TASK ITEM
Could you transcribe exactly the lines from the one containing "Screen dimensions: 1033x708" through the end of the listing below, both included, but none of the pictures?

** MATERIAL SUPPLIED follows **

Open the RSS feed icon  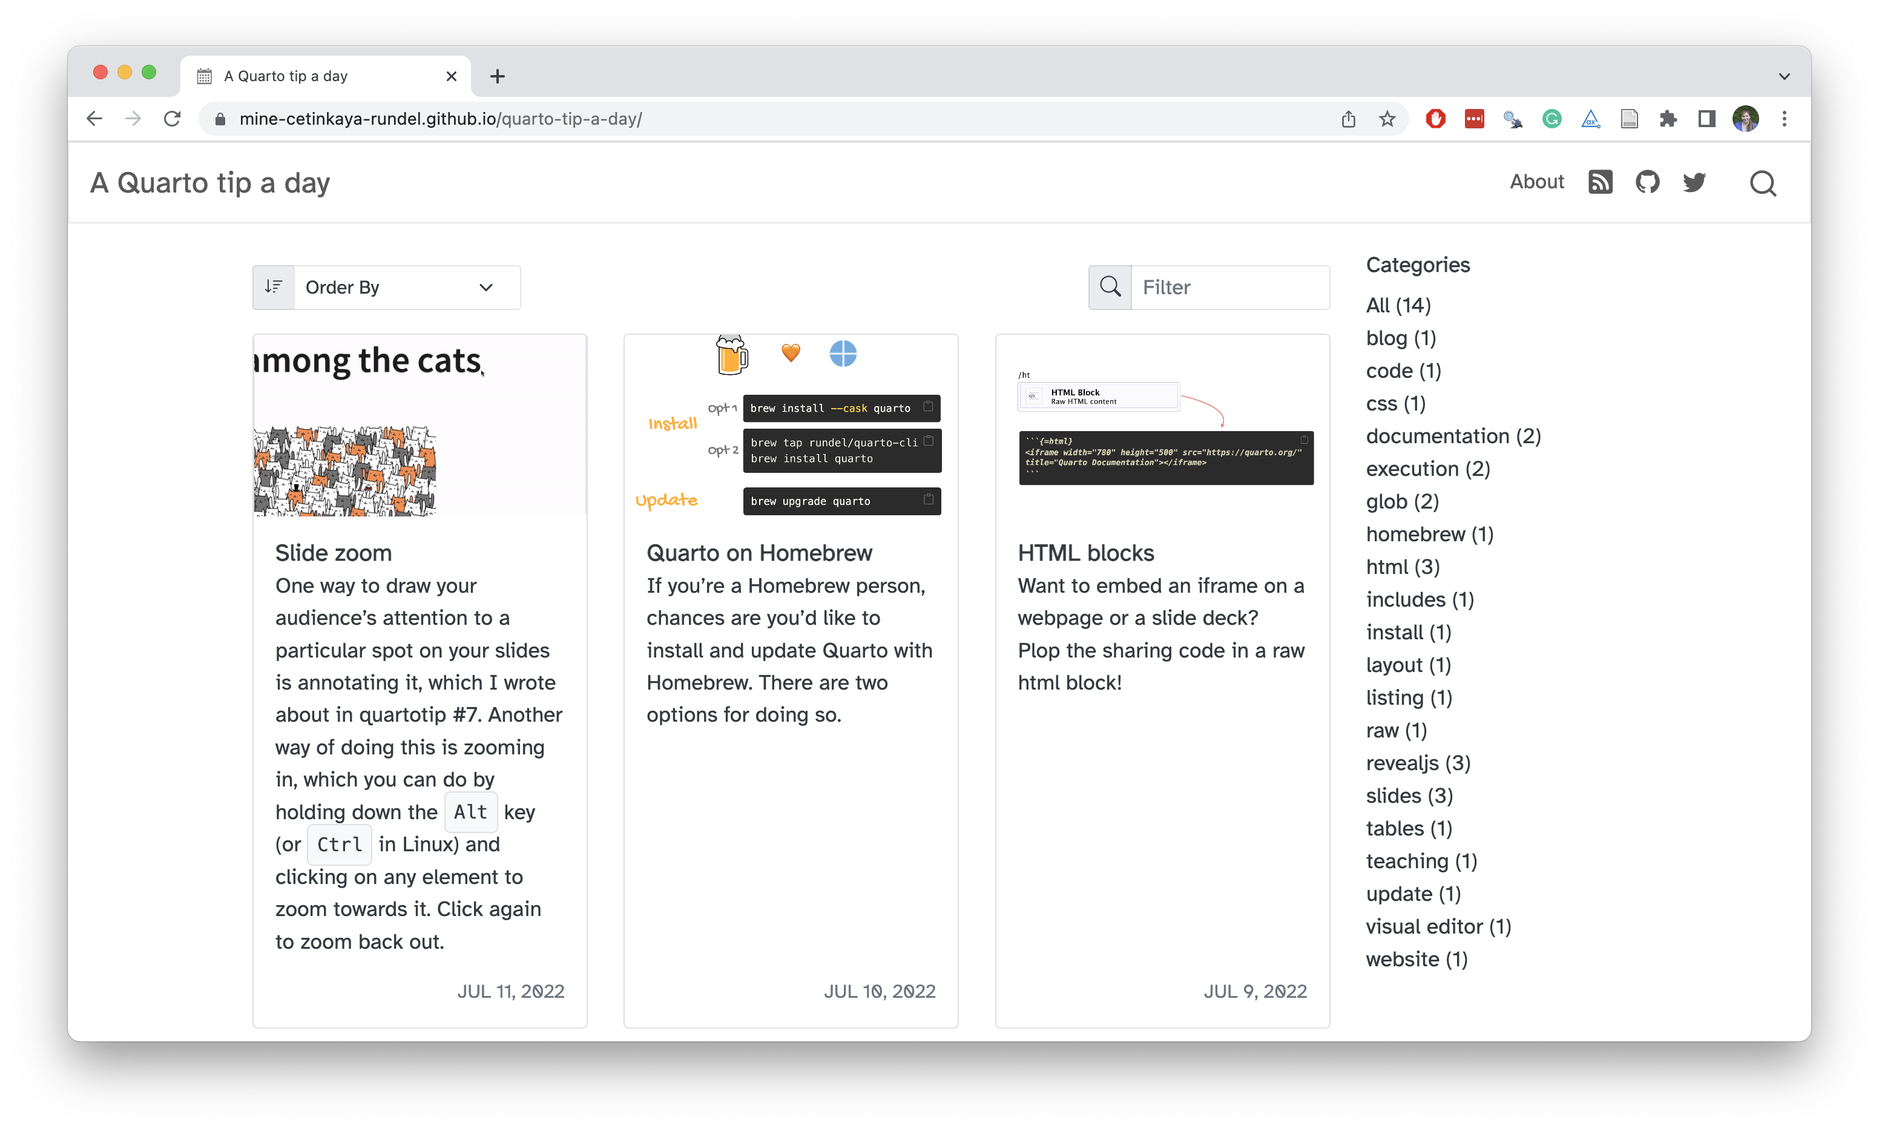[1599, 183]
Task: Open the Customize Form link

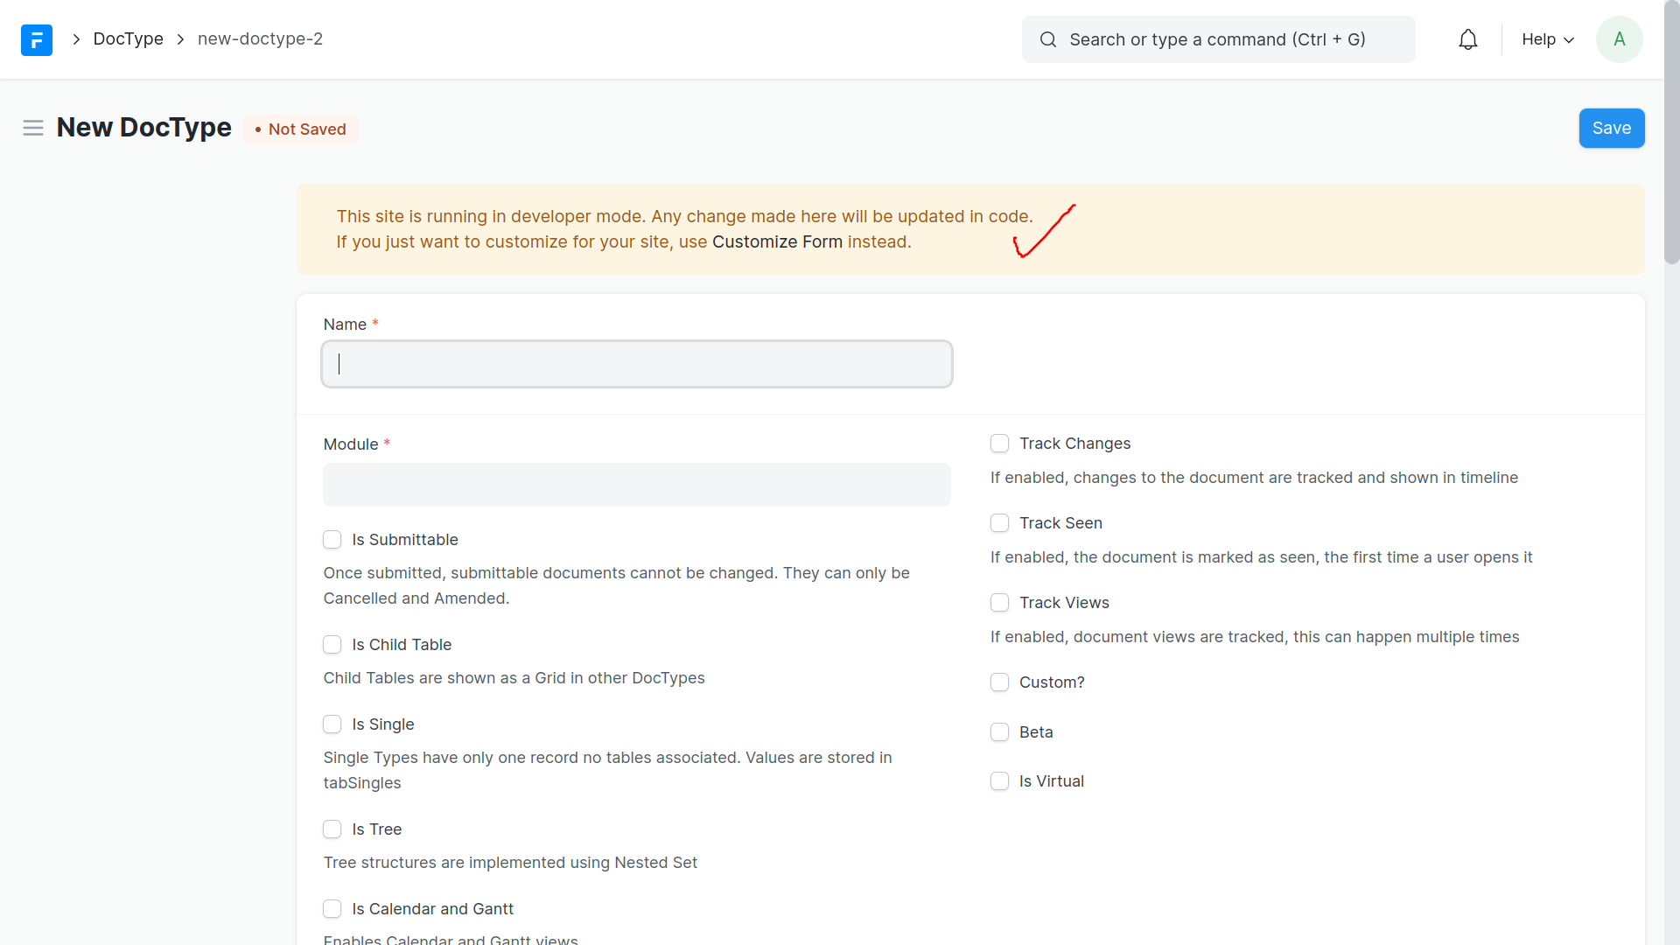Action: [777, 242]
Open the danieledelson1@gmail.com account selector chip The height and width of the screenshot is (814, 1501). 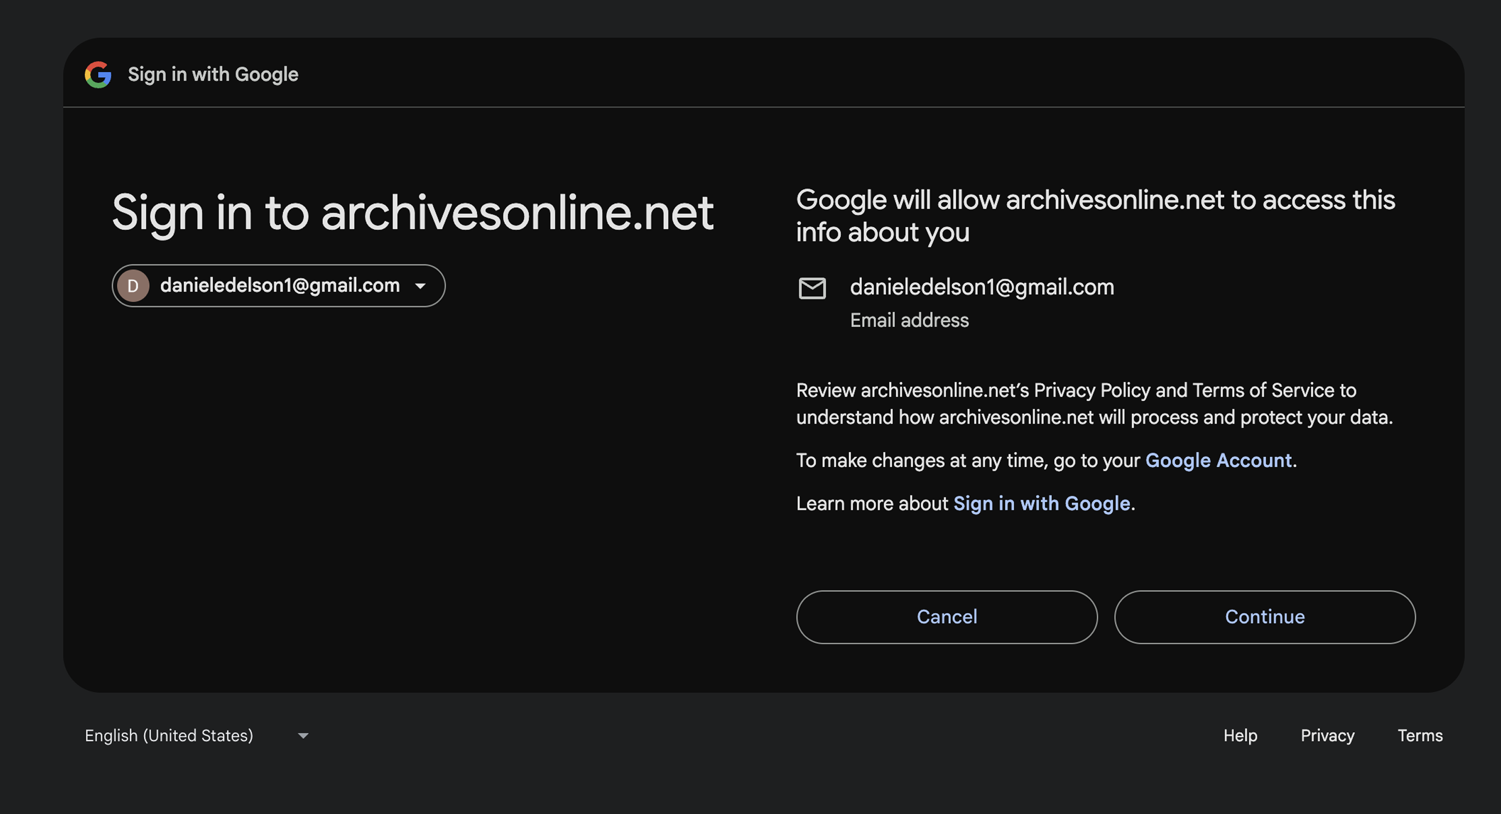279,286
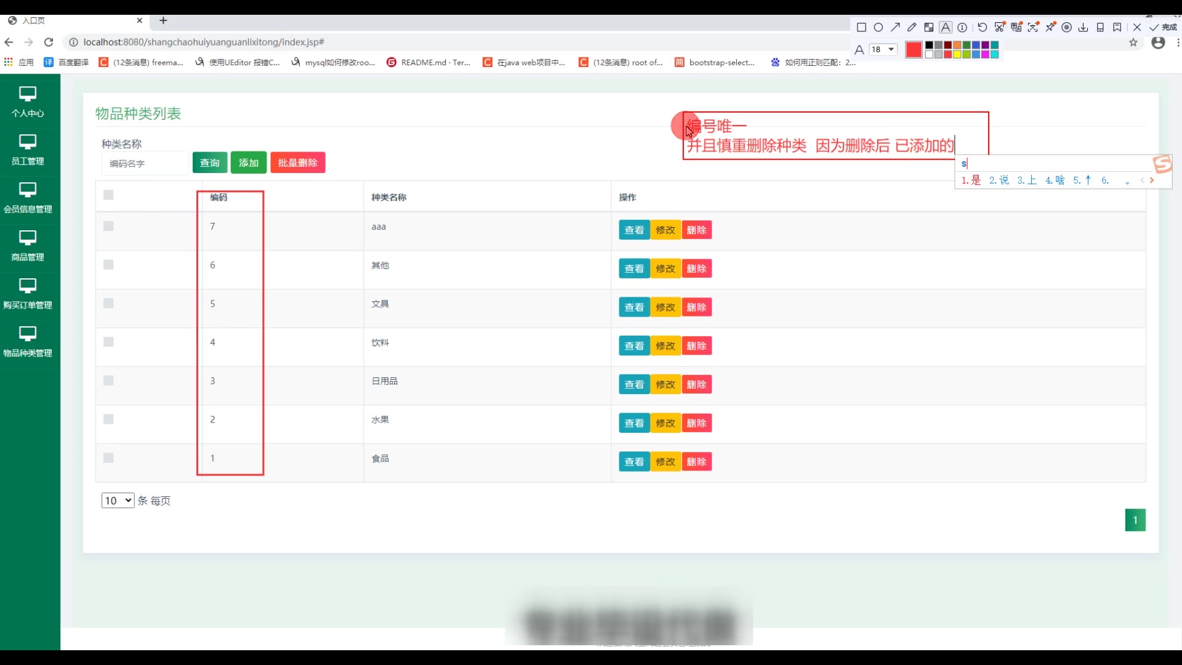Viewport: 1182px width, 665px height.
Task: Open 商品管理 menu in sidebar
Action: point(28,246)
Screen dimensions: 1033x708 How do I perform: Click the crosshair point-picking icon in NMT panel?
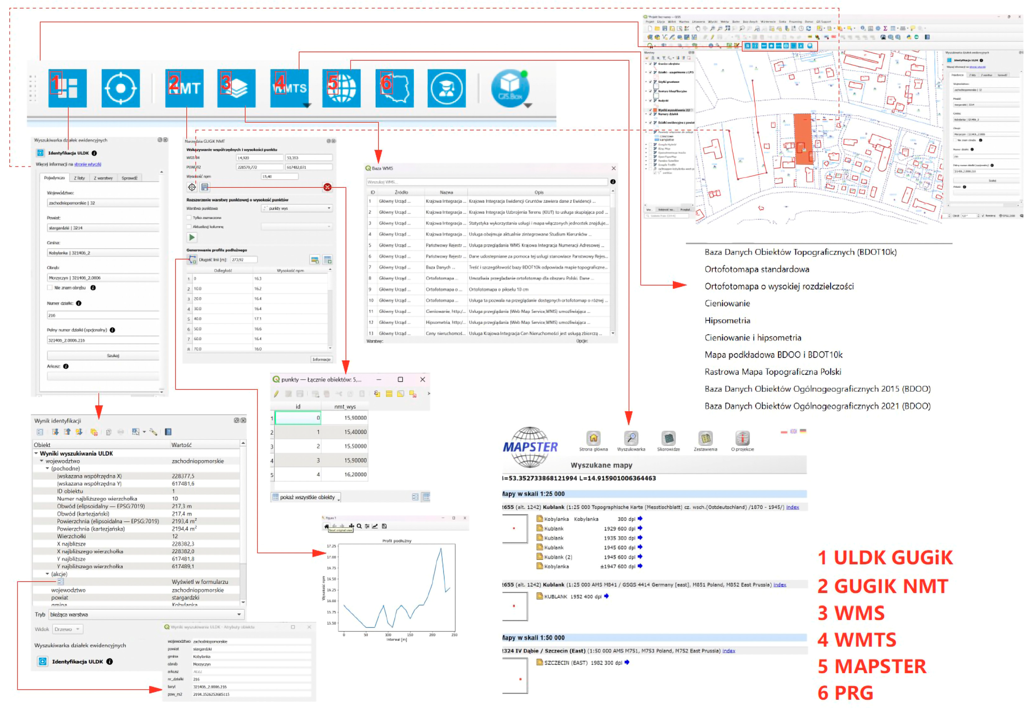pyautogui.click(x=192, y=187)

** End of MATERIAL SUPPLIED **

RESPONSE TO THIS EXERCISE
Screen dimensions: 1033x708 How do I perform: Click the crosshair point-picking icon in NMT panel?
pyautogui.click(x=192, y=187)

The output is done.